Data for this task:
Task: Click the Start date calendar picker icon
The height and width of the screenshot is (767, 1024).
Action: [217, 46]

==

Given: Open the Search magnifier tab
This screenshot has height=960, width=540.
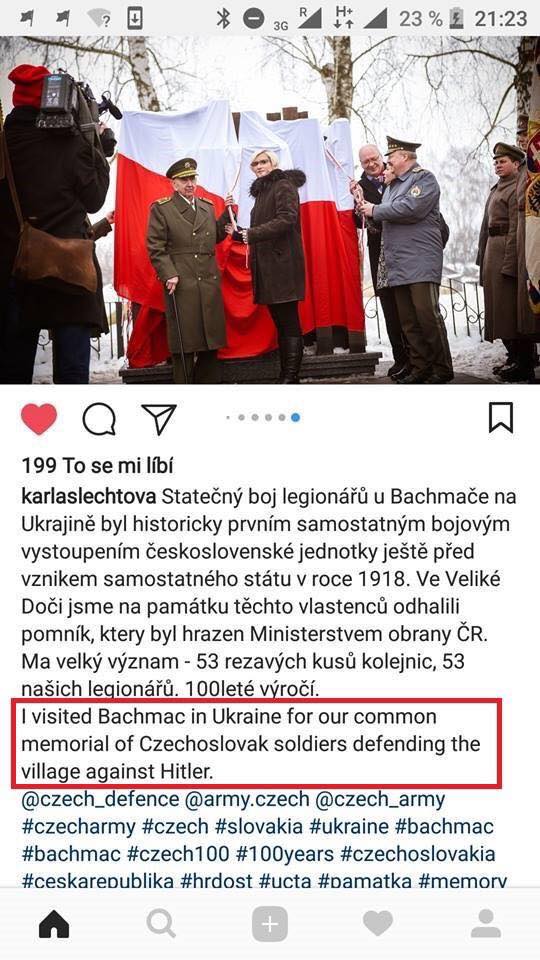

Task to complete: Restate word for word the lines in the material above from the one with "Given: Open the Search magnifier tab" to the one with "This screenshot has height=960, width=540."; both of those lines count, and nothing else does.

Output of the exercise:
Given: Open the Search magnifier tab
This screenshot has height=960, width=540.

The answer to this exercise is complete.